Enhancing selectivity in area-selective atomic layer deposition of Al2O3 on Cu using N2 co-flow

Abstract

To achieve fully self-aligned via schemes aimed at addressing edge placement errors, we propose a simple and effective method of enhancing Al₂O₃ selectivity during area-selective atomic layer deposition (ALD) on a short-chain self-assembled monolayer, dodecylphosphonic acid (DDPA). The introduction of N₂ co-flow during the trimethylaluminum (TMA) injection step significantly enhanced selectivity by reducing the probability of TMA–DDPA interactions, due to decreased residence time and dilution of reactive TMA species. This approach yielded selectivity comparable to that obtained using longer-chain octadecylphosphonic acid without N₂ co-flow. The N₂ co-flow-induced selectivity enhancement and its practical applicability were demonstrated through transmission electron microscopy studies of Al₂O₃ deposition on SiO₂ and Cu surfaces after DDPA coating, both with and without N₂ co-flow.
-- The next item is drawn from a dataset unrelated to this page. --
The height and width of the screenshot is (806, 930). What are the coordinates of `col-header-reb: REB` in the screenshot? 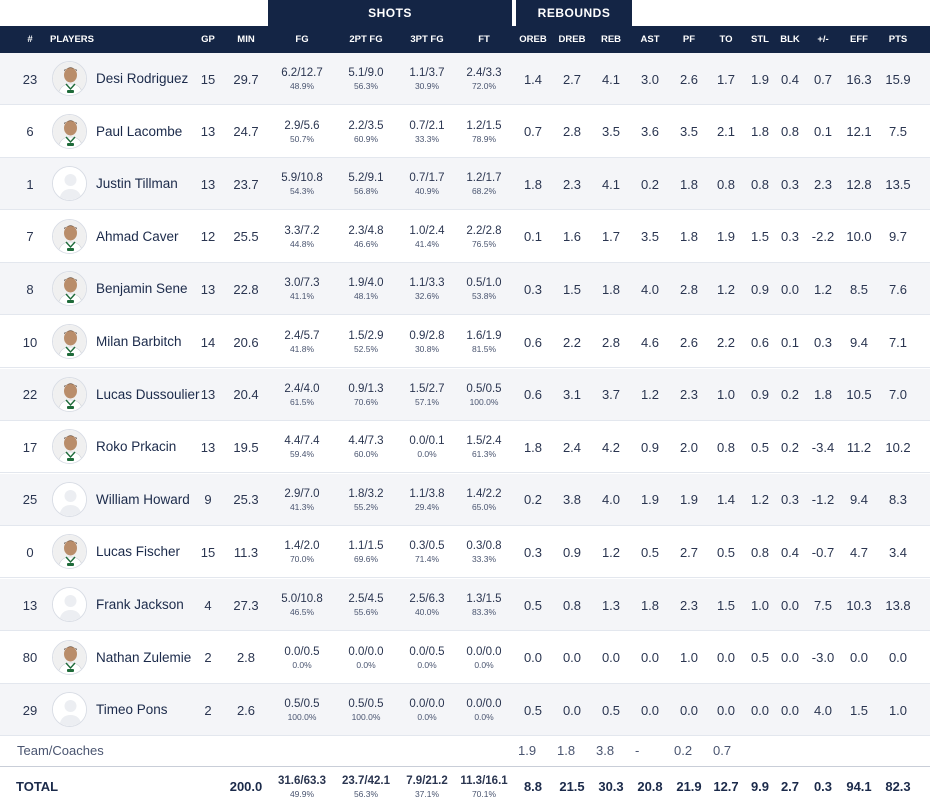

Studies on the Al₂O₃ deposition rate showed that N₂ co-flow effectively delayed Al₂O₃ nucleation by suppressing the degradation of the blocking capability of DDPA. Additional ALD half-cycle experiments (involving only TMA-N₂ injection and N₂ purging steps), water contact angle measurements, and X-ray photoelectron spectroscopy analyses confirmed that DDPA degradation caused by TMA exposure was effectively suppressed by high N₂ co-flow.